Measuring Campaigns: Perspectives From Around the Table

Written by: Patrick Kilgore on 7/18/16 12:09 PM


This article is a reblog and was originally published by Ross Graber, Research Director at SiriusDecisions.

Earlier this week, SiriusDecisions assembled more than a dozen b-to-b marketing operations leaders to discuss the measurement of campaigns in their organizations. While there were only so many chairs at our roundtable, I wanted to share a few key observations from the discussion and what they mean for anyone concerned with measuring campaign performance.

  • Campaign measurement isn’t simple. If you think the grass is greener at other organizations, it’s not. Participants quickly realized that the grass may not have been greener on their neighbor’s lawn. We consistently heard challenges around measuring reputation and sales enablement-oriented activities. Operational challenges of organizing and labeling campaign data in business systems so that it can be associated with one campaign as opposed to another was a consistent pain point, as was setting reasonable expectations for measuring campaign ROI.
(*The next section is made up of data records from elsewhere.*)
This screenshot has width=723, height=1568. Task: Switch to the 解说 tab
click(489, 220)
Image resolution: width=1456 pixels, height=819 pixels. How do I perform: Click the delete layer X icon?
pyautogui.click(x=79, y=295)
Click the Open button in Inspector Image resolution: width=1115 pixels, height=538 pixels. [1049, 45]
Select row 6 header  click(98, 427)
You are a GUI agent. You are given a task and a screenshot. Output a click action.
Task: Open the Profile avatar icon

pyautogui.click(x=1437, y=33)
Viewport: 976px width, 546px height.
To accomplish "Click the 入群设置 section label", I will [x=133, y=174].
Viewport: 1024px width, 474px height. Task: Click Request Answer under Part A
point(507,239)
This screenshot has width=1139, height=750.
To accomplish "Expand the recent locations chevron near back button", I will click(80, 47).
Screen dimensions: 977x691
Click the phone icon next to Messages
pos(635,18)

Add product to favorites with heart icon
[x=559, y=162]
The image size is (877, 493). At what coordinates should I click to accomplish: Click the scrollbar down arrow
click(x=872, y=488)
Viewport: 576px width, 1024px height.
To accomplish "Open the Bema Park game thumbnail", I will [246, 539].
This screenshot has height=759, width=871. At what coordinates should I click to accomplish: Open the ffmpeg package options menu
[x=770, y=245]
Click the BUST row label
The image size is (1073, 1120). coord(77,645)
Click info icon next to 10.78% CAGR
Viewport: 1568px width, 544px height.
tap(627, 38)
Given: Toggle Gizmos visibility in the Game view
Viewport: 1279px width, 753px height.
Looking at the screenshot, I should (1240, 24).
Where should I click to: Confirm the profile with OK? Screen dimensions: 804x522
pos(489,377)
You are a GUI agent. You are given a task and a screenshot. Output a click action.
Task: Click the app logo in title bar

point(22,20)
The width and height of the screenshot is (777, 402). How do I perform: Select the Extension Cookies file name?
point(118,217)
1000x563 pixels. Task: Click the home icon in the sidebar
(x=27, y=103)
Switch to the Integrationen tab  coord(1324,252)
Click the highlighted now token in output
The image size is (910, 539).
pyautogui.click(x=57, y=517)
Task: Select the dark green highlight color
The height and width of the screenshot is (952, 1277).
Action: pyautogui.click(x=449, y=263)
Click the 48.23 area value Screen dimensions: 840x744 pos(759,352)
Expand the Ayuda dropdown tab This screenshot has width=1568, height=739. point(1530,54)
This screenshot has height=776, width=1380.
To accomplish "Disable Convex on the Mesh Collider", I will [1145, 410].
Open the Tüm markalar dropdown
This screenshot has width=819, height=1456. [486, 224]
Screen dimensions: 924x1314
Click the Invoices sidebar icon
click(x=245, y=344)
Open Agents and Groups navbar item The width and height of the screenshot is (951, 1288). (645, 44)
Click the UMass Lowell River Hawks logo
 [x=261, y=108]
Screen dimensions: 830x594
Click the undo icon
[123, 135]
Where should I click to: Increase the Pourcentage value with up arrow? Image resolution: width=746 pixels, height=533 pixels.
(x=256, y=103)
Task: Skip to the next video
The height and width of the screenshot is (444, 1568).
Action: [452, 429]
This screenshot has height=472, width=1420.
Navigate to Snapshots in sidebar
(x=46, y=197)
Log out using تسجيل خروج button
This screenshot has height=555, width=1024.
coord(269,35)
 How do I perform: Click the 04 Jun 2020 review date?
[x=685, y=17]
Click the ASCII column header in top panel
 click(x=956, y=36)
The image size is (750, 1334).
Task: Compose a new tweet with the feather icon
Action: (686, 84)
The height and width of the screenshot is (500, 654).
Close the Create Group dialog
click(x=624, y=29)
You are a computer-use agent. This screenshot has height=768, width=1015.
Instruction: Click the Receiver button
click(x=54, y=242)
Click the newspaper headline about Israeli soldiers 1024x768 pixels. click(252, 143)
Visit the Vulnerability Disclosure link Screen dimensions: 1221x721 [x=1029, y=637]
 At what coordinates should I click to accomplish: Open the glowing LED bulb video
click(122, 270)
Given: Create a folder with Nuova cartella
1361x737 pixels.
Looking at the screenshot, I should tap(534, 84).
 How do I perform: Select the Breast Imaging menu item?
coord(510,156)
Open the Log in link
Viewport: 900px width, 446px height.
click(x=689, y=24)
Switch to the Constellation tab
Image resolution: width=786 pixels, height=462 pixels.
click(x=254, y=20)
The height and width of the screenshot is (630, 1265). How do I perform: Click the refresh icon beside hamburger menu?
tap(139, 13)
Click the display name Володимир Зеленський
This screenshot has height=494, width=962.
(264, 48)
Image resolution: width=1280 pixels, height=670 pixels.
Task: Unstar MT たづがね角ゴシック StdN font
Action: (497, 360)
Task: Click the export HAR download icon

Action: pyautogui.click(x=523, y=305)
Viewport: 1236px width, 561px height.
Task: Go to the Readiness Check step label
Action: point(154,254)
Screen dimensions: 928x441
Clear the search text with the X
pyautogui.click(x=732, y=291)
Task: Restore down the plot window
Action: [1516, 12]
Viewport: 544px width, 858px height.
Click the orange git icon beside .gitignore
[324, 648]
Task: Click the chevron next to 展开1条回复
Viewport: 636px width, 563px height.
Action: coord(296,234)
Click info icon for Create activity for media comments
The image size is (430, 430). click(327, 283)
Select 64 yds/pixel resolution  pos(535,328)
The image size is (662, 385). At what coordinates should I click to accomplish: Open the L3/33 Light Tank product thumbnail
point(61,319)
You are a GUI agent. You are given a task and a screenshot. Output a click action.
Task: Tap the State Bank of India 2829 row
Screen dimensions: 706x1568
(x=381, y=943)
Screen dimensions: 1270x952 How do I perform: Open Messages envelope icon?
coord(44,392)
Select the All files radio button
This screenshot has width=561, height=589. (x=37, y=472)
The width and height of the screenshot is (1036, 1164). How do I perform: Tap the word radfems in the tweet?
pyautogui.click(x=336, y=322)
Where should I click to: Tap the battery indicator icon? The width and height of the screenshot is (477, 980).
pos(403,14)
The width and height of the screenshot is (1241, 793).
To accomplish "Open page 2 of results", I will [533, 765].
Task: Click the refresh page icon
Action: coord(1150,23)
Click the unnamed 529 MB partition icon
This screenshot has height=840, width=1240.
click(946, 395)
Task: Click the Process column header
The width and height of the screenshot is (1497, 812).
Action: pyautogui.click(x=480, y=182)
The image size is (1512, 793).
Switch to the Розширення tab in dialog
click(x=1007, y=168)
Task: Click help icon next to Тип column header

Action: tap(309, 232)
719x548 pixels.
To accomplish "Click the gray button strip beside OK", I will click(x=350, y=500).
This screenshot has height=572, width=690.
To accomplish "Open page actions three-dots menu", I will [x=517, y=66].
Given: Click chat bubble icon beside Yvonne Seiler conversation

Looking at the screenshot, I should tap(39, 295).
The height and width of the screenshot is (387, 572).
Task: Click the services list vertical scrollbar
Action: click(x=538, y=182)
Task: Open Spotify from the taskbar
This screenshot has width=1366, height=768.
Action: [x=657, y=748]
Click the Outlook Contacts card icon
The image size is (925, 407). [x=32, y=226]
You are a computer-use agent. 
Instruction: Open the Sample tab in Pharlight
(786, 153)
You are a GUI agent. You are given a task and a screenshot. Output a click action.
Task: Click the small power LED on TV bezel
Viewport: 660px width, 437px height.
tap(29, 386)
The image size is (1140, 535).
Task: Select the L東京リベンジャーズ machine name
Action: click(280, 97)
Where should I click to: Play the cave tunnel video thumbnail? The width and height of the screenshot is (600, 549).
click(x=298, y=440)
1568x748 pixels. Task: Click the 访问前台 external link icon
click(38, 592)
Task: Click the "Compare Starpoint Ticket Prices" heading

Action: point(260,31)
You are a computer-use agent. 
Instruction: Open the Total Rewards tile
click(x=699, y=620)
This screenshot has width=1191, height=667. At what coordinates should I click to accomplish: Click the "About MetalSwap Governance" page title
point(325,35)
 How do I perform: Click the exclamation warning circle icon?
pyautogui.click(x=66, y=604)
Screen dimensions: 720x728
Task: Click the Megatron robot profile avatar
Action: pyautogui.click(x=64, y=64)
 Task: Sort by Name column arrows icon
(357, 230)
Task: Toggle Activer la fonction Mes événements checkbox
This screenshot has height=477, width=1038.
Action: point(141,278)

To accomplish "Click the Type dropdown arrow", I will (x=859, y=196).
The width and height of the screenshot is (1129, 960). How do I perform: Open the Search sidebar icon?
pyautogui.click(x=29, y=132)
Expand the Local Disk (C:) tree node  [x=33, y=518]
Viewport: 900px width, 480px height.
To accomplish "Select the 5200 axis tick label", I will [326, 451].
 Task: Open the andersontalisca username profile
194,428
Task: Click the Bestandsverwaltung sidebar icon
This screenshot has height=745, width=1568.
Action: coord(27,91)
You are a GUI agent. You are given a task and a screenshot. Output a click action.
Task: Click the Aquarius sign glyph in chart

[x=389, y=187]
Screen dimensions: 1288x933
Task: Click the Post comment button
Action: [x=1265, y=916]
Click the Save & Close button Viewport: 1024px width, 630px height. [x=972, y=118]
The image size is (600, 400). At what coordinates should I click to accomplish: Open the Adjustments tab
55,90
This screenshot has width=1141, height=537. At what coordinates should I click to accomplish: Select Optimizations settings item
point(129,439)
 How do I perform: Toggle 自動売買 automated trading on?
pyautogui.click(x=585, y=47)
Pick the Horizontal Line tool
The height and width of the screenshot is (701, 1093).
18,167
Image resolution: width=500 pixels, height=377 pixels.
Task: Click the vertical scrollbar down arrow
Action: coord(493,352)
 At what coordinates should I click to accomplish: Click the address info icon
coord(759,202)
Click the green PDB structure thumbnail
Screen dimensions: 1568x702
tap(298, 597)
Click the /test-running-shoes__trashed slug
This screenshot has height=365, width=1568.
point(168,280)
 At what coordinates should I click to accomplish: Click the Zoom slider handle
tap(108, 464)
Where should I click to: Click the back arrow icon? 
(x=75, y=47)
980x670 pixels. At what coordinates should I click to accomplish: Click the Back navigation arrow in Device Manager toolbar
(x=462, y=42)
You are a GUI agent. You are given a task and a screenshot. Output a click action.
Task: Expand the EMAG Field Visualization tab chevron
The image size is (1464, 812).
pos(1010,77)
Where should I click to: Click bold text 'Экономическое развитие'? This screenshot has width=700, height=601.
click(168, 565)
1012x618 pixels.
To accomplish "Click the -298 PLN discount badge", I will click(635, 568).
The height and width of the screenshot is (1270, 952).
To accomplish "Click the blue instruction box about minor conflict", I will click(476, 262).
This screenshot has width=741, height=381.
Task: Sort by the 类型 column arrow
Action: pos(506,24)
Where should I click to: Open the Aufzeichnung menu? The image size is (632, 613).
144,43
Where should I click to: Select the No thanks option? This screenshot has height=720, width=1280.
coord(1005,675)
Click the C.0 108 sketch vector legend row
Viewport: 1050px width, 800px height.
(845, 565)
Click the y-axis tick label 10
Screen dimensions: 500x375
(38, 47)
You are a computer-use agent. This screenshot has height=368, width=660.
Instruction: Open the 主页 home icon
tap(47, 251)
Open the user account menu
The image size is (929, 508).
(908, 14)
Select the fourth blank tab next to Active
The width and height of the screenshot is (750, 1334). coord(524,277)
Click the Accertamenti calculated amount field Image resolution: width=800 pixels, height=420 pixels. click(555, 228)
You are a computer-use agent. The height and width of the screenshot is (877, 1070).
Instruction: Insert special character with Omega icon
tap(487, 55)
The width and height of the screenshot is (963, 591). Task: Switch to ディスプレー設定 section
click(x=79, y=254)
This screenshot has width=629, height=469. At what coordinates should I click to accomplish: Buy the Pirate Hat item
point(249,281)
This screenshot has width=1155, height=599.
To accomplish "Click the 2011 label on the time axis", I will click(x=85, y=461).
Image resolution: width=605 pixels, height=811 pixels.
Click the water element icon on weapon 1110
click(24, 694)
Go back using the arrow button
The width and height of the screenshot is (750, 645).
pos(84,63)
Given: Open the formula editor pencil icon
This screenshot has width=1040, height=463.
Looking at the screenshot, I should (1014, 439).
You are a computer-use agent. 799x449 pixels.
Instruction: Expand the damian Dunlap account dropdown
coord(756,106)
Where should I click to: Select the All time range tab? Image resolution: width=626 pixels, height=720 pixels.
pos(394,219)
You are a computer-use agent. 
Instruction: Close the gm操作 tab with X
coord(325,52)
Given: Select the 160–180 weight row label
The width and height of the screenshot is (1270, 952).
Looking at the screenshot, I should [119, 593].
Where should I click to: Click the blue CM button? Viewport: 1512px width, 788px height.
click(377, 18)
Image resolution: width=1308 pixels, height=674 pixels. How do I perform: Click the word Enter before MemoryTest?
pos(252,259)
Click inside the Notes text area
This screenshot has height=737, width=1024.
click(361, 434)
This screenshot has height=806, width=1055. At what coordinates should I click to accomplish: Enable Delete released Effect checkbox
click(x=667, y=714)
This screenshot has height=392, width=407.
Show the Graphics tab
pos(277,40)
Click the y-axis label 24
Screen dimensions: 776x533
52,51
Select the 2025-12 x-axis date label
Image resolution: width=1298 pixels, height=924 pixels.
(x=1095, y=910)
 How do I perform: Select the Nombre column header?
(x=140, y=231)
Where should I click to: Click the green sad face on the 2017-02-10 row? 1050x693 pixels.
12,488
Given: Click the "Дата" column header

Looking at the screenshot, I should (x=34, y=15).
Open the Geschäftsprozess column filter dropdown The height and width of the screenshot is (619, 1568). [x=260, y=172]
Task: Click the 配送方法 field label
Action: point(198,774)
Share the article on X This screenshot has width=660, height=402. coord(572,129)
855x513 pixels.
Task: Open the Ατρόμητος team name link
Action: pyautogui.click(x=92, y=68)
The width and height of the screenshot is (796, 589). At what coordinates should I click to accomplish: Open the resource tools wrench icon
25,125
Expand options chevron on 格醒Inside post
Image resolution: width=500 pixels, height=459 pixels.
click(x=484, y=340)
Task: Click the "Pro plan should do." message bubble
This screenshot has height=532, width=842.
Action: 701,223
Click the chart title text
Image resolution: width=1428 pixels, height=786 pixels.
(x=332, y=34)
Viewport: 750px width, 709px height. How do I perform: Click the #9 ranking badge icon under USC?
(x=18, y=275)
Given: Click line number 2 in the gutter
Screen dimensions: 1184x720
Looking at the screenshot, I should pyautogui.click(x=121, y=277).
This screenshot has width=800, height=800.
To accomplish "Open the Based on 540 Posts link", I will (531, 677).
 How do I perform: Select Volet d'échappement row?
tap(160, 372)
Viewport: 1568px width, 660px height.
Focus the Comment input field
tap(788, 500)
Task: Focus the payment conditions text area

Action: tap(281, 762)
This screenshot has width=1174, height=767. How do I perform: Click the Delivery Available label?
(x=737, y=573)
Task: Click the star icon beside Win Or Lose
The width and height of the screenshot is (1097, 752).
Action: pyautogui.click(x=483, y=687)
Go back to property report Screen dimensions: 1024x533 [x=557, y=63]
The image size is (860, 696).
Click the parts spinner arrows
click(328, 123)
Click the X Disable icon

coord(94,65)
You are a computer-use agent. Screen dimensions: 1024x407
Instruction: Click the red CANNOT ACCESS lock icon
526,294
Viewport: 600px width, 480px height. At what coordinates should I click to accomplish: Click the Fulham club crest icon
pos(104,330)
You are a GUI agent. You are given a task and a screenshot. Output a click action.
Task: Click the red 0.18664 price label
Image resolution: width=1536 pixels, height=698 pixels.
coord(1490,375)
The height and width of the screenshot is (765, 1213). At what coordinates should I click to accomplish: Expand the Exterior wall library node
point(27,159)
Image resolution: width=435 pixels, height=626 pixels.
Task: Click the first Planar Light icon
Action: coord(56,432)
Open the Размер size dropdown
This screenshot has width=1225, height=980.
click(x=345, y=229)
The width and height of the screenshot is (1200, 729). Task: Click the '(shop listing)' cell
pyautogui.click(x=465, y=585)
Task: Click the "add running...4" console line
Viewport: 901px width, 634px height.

  • Planning plays an oversized role. I was surprised that nearly 50 percent of our conversation centered on planning (and that was not intended!!). There was wide agreement that to fairly evaluate tactics and programs, we need to understand program objectives – and not all of marketing’s actions are intended to create new pipeline. But most companies don’t have a process for understanding what tactics or even programs are supposed to do. At most of our participating companies, only sourced revenue targets are handed down from the CMO. While some attendees reported doing interesting work to link larger deal sizes or greater pipeline velocity to the acceptance of marketing tactics, no one in the room had a CMO who was setting those next-level targets. For companies that did set them, the marketing operations leader drove that target setting for the entire marketing organization.

  • Attitudes toward tactic attribution are evolving. It wasn’t that long ago that marketers were confident that a single tactic attribution existed that could help them definitively assess the value of each of their marketing tactics. More recently, perspectives on tactic attribution have shifted. Leaders in the room were coming to grips with the idea that different models can help them answer different questions. For example, while first-touch models show the most successful tactics for acquiring new leads, tipping-point models focus on the most successful tactics for reaching qualification thresholds. The other really interesting discussion was that if a company can create agreement on its relative priorities across acquisition, qualification, acceleration and conversion, some participants felt that they could custom-fit a tactic attribution model to their priorities and adjust that models over time (annually) as priorities change.

  • Sales alignment is still critical. There’s no such thing as a “marketing only” b-to-b campaign. Sales and marketing need to be partners. Both need to carry the same messages to customers and prospects and need to provide feedback to one another.  Marketing needs sales to create and update opportunity records in business systems (e.g. the SFA system) in such a way that marketing can understand what’s happening and tie campaign responses to those opportunity records. But this can’t be a one-way street: Marketing has to demonstrate to sales how sales will benefit by staying on top of opportunity data. This includes not only creating programmatic elements that make it easier for sales to interact with buyers, but also finding ways to provide quantifiable evidence of what marketing and sales tactics work better.

The consensus from around the table was companies were facing a series of operational issues that need to be worked through – tagging campaign data, setting campaign goals and facilitating sales and marketing alignment – but at the same time, a lot of progress is being made. The promise of demonstrating marketing’s contribution by connecting marketing actions with business outcomes, is a powerful force that’s driving progress in integrated campaign measurement.